Lipid-mediated gene transfer of acidic fibroblast growth factor into human corneal endothelial cells

Abstract

The aim of this study was to optimize non-viral gene transfer conditions and investigate the effect of fibroblast growth factor-1 (FGF-1) gene transfer on human corneal endothelial cell (HCEC) proliferation. Five non-viral vectors (Lipofectin™, DMRIE-C™, DAC-30, Effectene™, FuGene™6) were used to transfect HCEC with plasmids coding for enhanced green fluorescent protein (EGFP) and FGF-1. Transfection efficiency and toxicity ( n=6) were quantified and optimized using the EGFP construct by FACS-analysis. Using optimal conditions HCEC were transfected with the FGF-1 plasmid and cell proliferation as well as expression of FGF-1 were determined at days 4 and 7 by counting and western blotting, respectively. Lipofectin (17±2·02%) transfected HCEC more successfully than DMRIE-C (11±1·46%), Effectene (9±0·62%), FuGene (9±0·93%) and DAC-30 (7±0·59%). Toxicity of the lipids ranged from 2 to 4%. Optimal HCEC proliferation was achieved with DAC-30/FGF-1 ( P<0·05), whereas all other vectors did not result in significantly increased cell proliferation.
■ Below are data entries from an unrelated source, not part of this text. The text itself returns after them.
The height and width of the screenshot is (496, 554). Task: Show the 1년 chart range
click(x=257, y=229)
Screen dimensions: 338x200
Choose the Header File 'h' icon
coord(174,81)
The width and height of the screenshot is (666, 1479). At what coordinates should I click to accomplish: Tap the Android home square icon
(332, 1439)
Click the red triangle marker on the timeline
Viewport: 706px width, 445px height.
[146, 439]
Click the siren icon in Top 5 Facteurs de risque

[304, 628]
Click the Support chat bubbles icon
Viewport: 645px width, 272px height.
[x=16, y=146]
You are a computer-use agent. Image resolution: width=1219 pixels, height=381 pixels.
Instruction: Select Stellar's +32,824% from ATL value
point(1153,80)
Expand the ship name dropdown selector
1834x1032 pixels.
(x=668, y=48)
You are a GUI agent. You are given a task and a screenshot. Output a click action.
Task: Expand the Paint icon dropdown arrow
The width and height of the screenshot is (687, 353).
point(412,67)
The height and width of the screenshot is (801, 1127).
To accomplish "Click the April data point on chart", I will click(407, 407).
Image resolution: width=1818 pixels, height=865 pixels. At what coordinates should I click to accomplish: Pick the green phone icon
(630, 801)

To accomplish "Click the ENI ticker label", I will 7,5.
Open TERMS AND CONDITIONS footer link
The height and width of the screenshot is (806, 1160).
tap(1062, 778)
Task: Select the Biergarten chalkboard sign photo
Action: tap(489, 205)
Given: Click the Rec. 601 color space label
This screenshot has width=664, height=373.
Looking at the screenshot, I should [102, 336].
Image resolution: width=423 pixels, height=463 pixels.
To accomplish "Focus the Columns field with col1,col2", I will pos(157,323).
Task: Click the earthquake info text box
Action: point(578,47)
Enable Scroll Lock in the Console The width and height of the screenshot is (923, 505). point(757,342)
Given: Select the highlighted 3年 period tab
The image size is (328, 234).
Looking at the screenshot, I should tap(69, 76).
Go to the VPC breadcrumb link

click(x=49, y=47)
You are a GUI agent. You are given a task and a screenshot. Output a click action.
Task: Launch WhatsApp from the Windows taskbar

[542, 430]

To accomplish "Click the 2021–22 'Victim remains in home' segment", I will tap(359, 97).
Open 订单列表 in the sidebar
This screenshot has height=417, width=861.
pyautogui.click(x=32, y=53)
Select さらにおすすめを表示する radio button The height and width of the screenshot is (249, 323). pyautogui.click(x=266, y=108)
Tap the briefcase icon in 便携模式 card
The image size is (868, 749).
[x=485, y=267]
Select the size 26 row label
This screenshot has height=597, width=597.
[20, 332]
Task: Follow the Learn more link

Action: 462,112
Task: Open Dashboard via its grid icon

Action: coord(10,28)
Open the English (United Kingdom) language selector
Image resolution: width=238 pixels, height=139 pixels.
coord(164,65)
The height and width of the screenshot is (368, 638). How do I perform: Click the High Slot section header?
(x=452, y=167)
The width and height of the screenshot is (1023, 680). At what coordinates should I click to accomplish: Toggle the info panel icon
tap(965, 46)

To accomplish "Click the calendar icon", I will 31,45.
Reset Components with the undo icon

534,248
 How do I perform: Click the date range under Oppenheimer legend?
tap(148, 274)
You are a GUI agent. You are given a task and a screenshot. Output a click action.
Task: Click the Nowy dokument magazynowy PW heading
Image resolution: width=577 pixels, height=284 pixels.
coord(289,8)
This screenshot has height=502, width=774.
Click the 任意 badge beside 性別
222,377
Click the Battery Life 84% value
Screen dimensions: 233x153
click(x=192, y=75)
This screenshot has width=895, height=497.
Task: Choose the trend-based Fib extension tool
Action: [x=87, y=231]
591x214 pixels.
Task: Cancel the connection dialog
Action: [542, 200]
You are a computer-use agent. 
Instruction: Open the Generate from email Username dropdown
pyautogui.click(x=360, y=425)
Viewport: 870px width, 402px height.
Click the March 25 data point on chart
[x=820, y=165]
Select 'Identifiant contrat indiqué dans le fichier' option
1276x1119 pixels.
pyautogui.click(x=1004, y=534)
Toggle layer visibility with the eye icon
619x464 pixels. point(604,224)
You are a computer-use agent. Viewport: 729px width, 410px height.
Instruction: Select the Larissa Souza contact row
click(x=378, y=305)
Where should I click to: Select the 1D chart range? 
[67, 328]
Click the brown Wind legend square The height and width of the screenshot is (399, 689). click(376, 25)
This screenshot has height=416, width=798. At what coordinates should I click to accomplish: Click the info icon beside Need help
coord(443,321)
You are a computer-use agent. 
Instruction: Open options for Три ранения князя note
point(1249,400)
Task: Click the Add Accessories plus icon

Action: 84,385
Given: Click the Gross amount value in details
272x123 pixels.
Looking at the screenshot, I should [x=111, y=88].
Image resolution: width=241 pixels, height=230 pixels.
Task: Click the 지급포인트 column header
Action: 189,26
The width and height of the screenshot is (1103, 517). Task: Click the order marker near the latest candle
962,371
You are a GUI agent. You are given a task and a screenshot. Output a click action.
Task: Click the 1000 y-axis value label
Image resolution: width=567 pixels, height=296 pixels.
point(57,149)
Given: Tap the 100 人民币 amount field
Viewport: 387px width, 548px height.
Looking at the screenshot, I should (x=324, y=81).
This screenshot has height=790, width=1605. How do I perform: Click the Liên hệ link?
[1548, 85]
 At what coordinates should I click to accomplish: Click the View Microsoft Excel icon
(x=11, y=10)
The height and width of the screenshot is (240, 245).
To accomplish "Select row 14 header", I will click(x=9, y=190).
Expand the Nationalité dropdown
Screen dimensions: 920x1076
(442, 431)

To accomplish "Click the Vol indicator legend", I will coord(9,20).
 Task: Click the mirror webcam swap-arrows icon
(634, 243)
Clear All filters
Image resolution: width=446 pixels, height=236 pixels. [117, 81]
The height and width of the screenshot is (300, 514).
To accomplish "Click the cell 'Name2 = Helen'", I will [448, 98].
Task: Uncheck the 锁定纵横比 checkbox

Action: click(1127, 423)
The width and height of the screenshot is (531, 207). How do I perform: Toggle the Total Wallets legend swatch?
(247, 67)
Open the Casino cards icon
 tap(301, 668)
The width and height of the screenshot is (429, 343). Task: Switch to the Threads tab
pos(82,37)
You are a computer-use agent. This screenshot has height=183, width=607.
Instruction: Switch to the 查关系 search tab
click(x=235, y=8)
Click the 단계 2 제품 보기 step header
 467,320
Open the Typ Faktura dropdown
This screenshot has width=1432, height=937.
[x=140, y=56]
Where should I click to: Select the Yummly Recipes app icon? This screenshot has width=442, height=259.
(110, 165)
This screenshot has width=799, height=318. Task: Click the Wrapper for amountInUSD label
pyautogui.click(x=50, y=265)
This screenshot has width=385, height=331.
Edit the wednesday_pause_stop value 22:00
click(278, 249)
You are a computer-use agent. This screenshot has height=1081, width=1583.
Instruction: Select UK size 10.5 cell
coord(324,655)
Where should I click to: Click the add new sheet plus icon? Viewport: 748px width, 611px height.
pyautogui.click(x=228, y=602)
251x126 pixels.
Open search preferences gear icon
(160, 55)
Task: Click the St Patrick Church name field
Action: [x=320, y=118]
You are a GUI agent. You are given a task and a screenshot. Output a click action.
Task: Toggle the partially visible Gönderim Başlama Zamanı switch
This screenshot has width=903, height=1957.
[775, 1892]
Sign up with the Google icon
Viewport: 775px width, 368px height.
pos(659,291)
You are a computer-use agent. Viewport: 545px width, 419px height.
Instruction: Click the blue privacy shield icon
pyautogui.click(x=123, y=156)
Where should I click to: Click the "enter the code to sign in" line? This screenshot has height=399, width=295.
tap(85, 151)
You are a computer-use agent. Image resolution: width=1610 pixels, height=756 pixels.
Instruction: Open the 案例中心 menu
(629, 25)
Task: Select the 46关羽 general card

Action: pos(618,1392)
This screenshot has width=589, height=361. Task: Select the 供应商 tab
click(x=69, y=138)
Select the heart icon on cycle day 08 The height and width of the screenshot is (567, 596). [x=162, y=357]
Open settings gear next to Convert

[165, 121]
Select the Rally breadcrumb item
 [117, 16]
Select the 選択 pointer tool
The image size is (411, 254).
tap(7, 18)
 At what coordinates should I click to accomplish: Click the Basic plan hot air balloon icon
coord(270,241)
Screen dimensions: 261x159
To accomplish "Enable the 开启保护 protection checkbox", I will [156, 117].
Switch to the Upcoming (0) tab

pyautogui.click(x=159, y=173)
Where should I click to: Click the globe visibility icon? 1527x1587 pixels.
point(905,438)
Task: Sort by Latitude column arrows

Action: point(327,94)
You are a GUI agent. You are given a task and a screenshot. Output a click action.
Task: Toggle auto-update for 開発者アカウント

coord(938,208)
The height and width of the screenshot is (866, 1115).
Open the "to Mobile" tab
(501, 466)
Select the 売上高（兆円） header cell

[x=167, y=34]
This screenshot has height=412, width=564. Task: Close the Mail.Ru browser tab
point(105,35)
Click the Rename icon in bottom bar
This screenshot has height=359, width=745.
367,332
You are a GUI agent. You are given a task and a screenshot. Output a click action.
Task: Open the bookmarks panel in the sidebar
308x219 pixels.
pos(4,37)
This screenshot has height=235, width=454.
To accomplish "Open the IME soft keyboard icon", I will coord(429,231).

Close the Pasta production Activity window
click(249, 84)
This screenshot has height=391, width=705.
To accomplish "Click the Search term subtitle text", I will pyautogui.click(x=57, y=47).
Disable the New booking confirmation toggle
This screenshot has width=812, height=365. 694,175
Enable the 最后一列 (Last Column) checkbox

However, all of the transfected cells produced FGF-1 in different amounts as indicated by western blotting. Efficient and almost non-toxic transfer of the FGF-1 gene into HCEC can be successfully achieved by lipid-based techniques. Using optimal conditions significantly increased cell proliferation was independent on gene transfer efficiency. This may indicate that even a low transfection rate is sufficient to produce a concentration of FGF-1 that will have a stimulatory effect on HCECs.